Easton Press The Canterbury tales

The Canterbury Tales

The procession that crosses Chaucer's pages is as full of life and as richly textured as a medieval tapestry. The Knight, the Miller, the Friar, the Squire, the Prioress, the Wife of Bath, and others who make up the cast of characters including Chaucer himself are real people, with human emotions and weaknesses. When it is remembered that Chaucer wrote in English at a time when Latin was the standard literary language across western Europe, the magnitude of his achievement is even more remarkable. But Chaucer's genius needs no historical introduction; it bursts forth from every page of The Canterbury Tales.

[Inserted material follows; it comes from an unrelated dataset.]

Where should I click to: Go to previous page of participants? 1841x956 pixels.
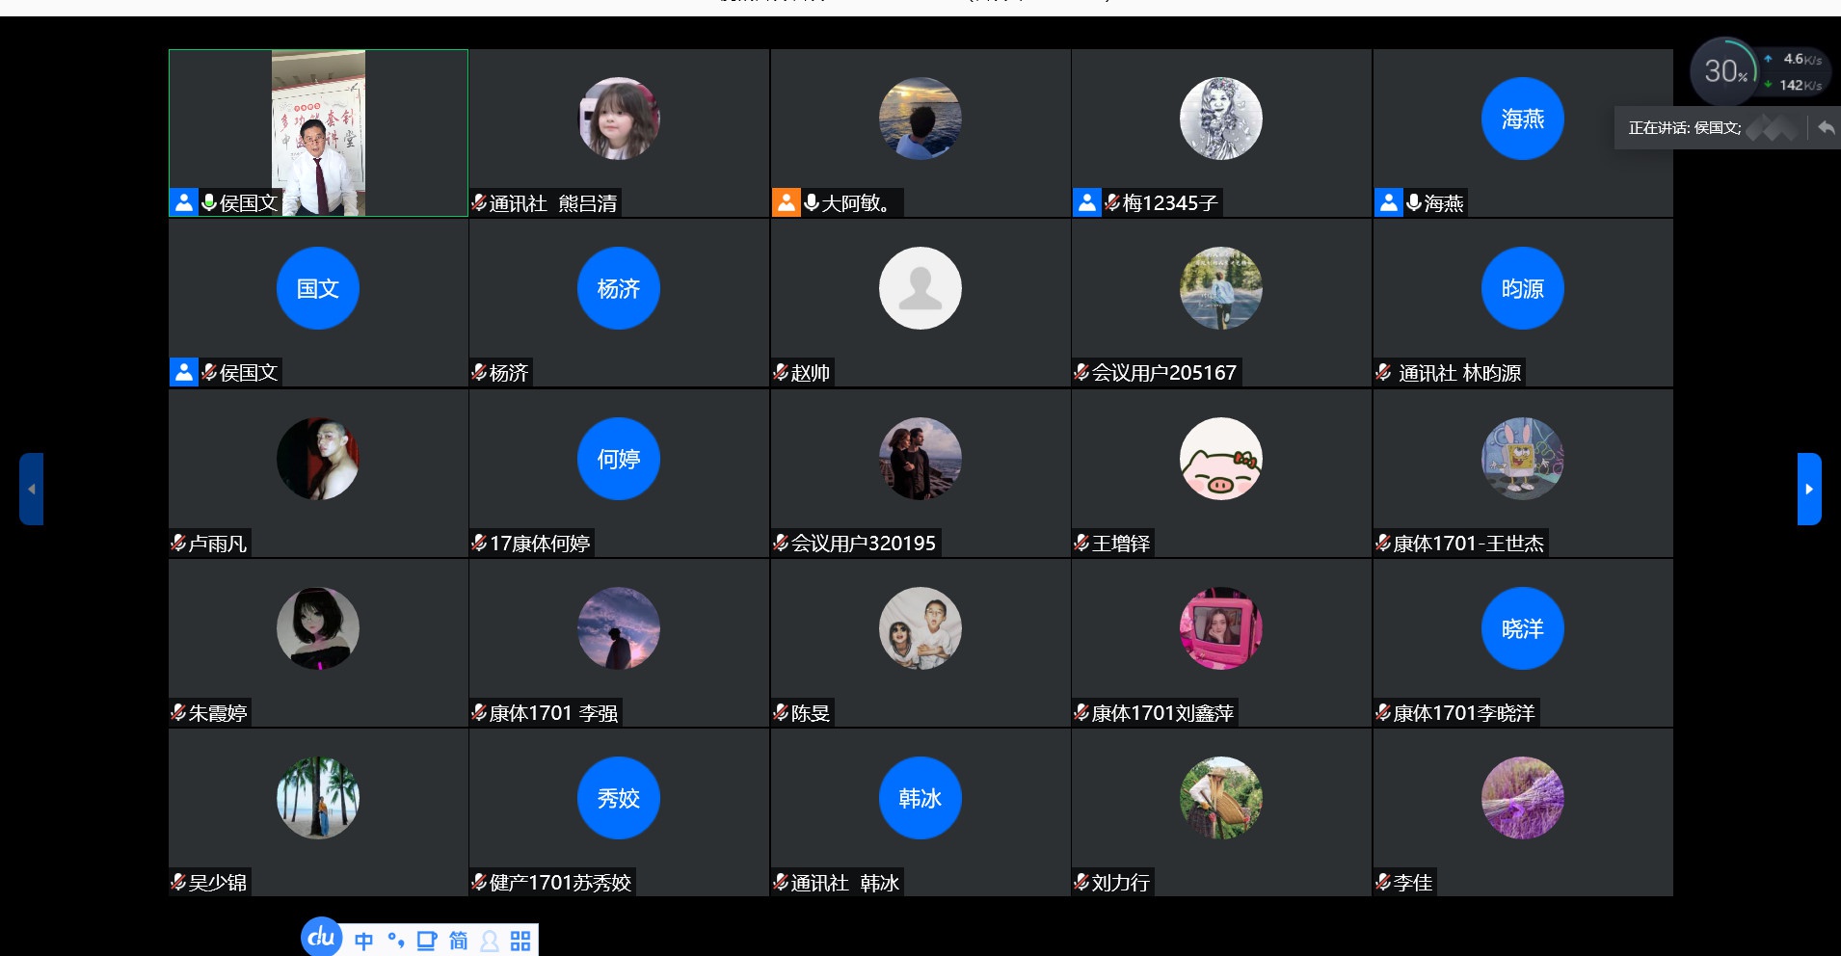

If we trust the General Prologue, Chaucer intended that each pilgrim should tell two tales on the way to Canterbury and two tales on the way back. He never finished his enormous project and even the completed tales were not finally revised. Scholars are uncertain about the order of the tales. As the printing press had yet to be invented when Chaucer wrote his works, The Canterbury Tales has been passed down in several handwritten manuscripts.

Troilus and Crysede

Considered one of Chaucer’s finest poems, second only to The Canterbury Tales in richness and depth, Troilus and Cressida is a tragic love story set against the background of the siege of Troy by the Greeks. Written in the 1380s, it presents Troilus, son of Priam and younger brother of Hector as a Trojan warrior of renown who sees, and falls deeply in love with the beautiful Cressida. Cressida is the daughter of Calchas, a Trojan priest and seer who, having divined the eventual fall of Troy, has deserted to Agamemnon’s camp, leaving his daughter in the besieged city, With the help of Pander, friend to Troilus and uncle to Cressida, the young couple meet and merge – but with unhappy consequences. Chaucer’s long poem is cast in seven-line rhymed stanzas, and is eased out of Middle English to be presented here in a lively modern verse translation by George Philip Krapp, who has retained not only the structure, but its spirit. Emotions run high, the love is intense, the story unfolds with a dramatic urgency that draws the listener ever onwards; yet Chaucer is Chaucer, and there are times when a deft line, a light insinuation, suggests the smile, the benevolence and the immediacy of the author of The Canterbury Tales. Troilus and Cressida, though often overshadowed by the Tales and time (and even Shakespeare who took up the story) is a monument in its own right in the canon of English literature. Once read it will never be forgotten.